Conflicts of Interest: NT, MFN, and JPM have no conflicts to disclose.

Figures

Figure 1
Figure 1
One of the principal distinctions between postoperative (Post-Op) delirium and postoperative cognitive dysfunction (POCD) is the time frame in which they are found. Emergence delirium occurs in the operating room (OR) or immediately after in the post-anesthesia care unit (PACU). Postoperative delirium occurs 24–72 h after surgery. POCD is measured at weeks to months after surgery and anesthesia. Pre-Op= preoperative. Reproduced from Silverstein J et al.
Figure 2
Figure 2
Pathophysiologic Mechanisms That May Play a Role in Postoperative Cognitive Dysfunction and/or Delirium.
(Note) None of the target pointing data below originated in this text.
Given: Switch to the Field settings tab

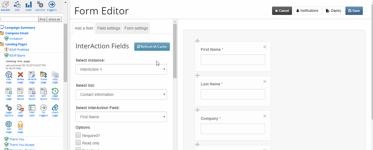Looking at the screenshot, I should pos(109,28).
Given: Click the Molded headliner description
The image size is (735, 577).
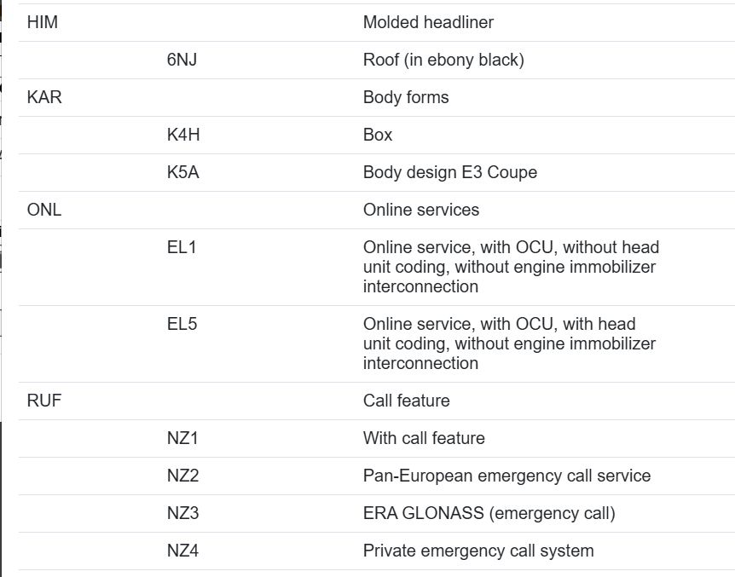Looking at the screenshot, I should pyautogui.click(x=428, y=22).
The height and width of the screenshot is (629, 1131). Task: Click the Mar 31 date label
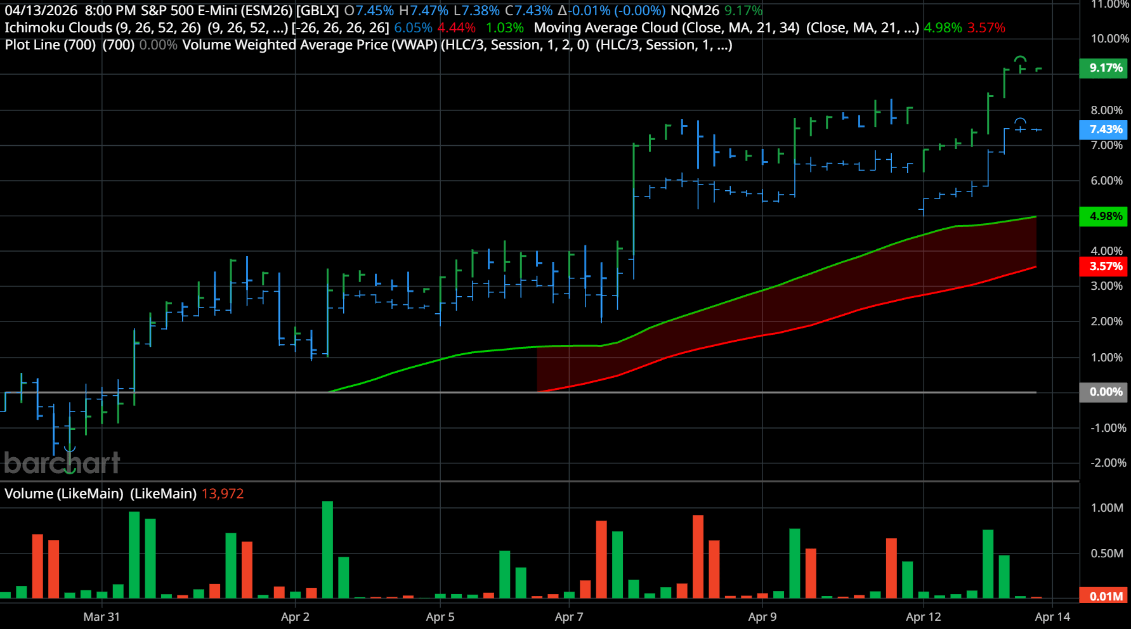pos(101,616)
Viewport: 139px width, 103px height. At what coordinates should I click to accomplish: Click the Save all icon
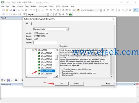pos(14,10)

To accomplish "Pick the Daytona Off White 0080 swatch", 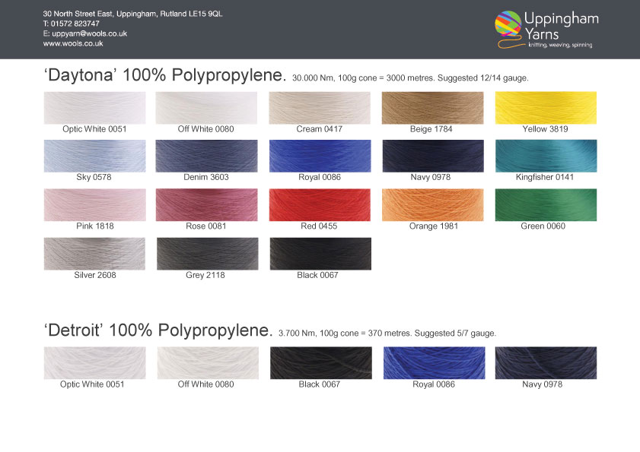I will coord(206,107).
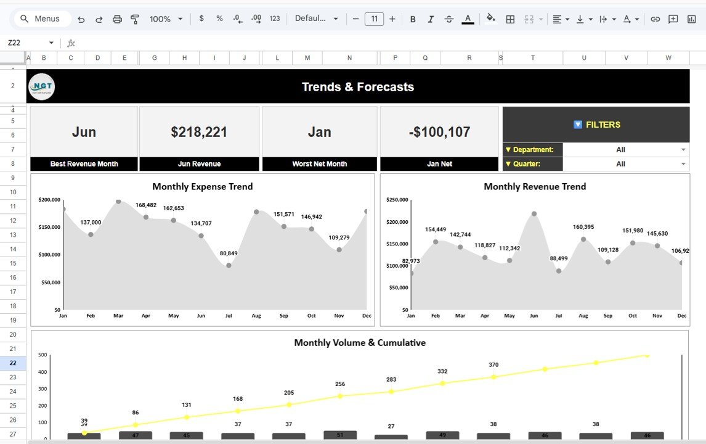Open the Menus search box

point(41,19)
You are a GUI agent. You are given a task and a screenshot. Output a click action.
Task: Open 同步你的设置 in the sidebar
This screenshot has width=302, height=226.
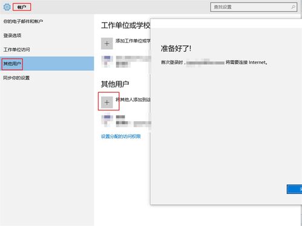[x=16, y=78]
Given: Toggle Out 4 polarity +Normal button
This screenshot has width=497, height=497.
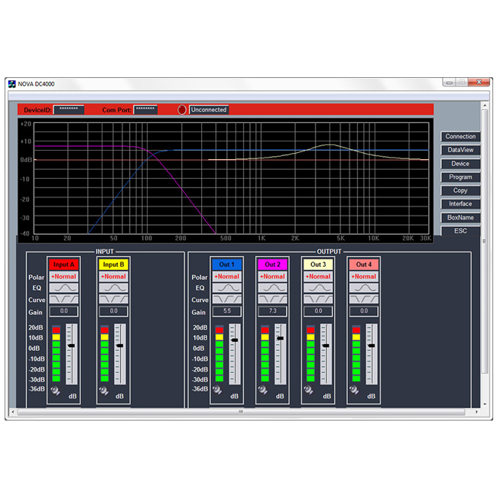Looking at the screenshot, I should click(364, 277).
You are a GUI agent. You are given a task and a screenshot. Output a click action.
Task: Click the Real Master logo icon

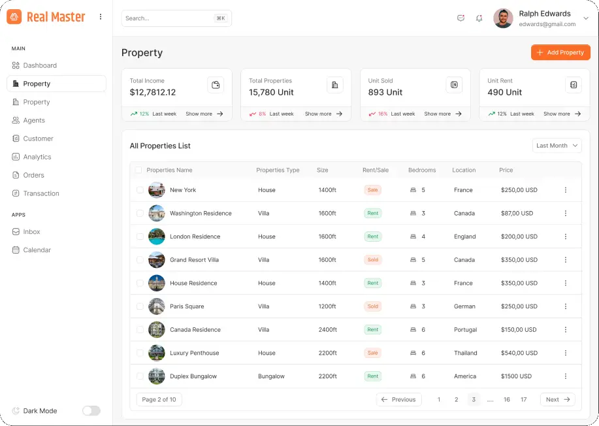click(14, 17)
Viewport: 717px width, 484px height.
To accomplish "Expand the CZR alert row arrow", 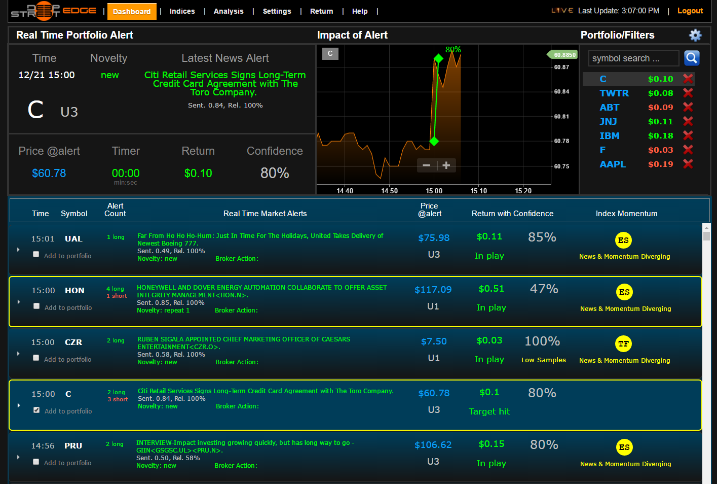I will pos(19,354).
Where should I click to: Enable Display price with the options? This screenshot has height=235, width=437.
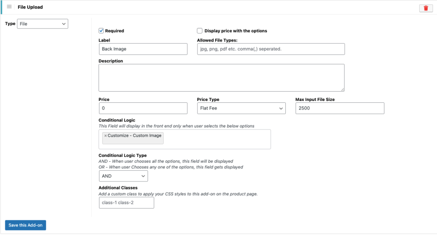pos(200,31)
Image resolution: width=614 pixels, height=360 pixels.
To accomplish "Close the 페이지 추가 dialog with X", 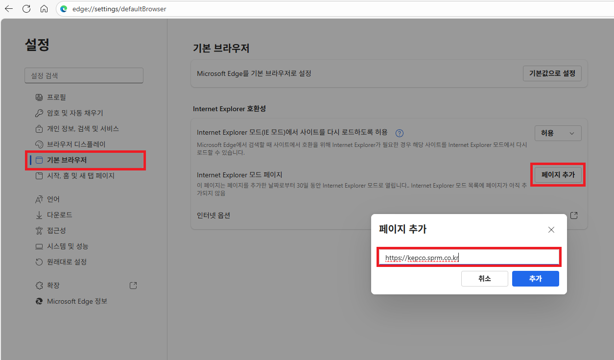I will click(551, 230).
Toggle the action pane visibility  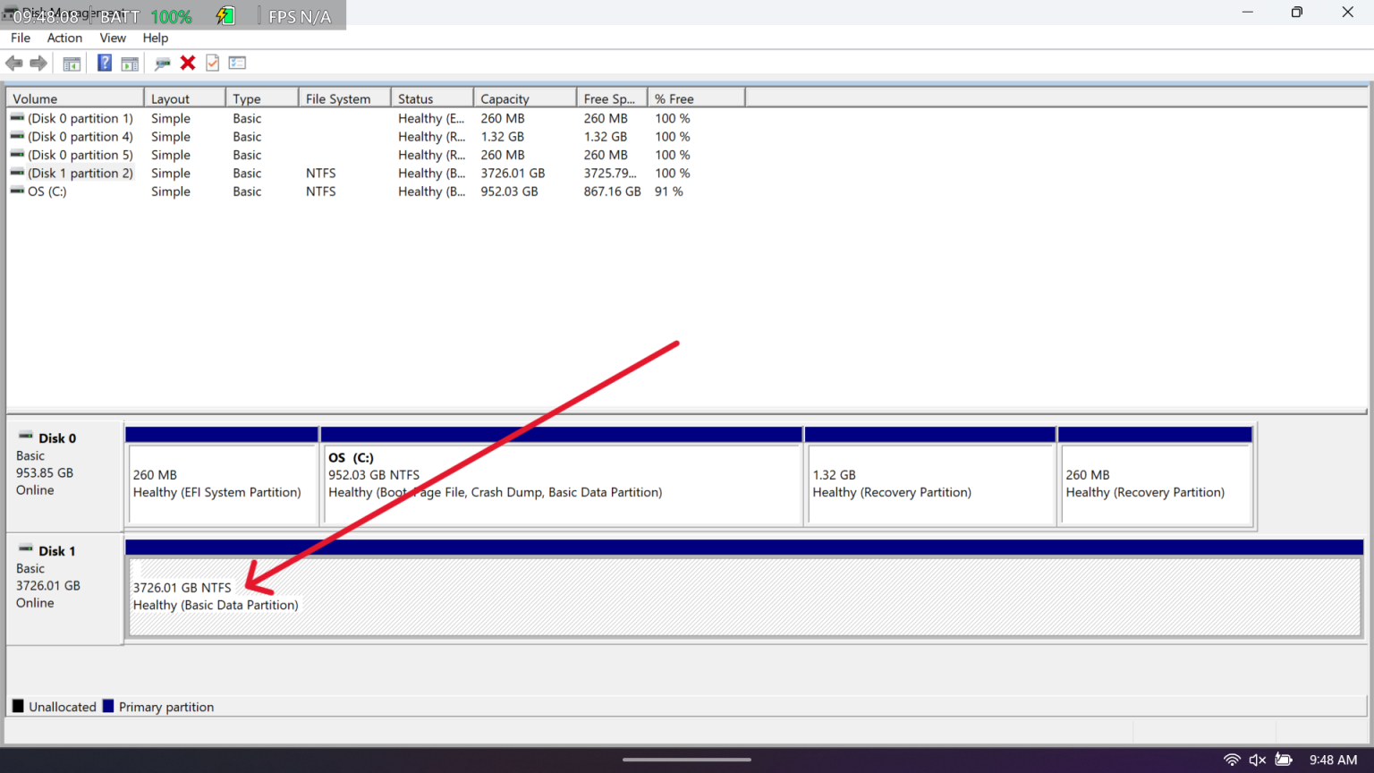pyautogui.click(x=130, y=63)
Starting from the top, in clockwise order the pullout boxes represent cellular/molecular and synaptic mechanisms (such as AD-related pathology), cerebral oximetry monitoring, anesthetic dosage, resolution of inflammation, vascular mechanisms (such as emboli), and blood brain barrier dysfunction, which may be involved in POCD and delirium. Additional physiologic variables that may be involved in POCD and delirium are listed in free text.
Figure 3
Figure 3
Functionally Connected Networks in the Human Brain. These functional brain network region of interest (ROI) maps were derived from independent components analysis (ICA) of low-frequency BOLD fMRI data from the Human Connectome Project dataset (n = 497). A) default mode network ROIs (blue), salience network ROIs (red); B) Dorsal attention network ROIs (black), frontoparietal network ROIs (light green); C) Language network ROIs (purple), visual network ROIs (pink); and D) Cerebellar network ROIs (yellow), sensorimotor network ROIs (green). Abbreviations: ROIs = Regions of Interest, BOLD = Blood Oxygen Dependent Signal, fMRI = functional magnetic resonance imaging.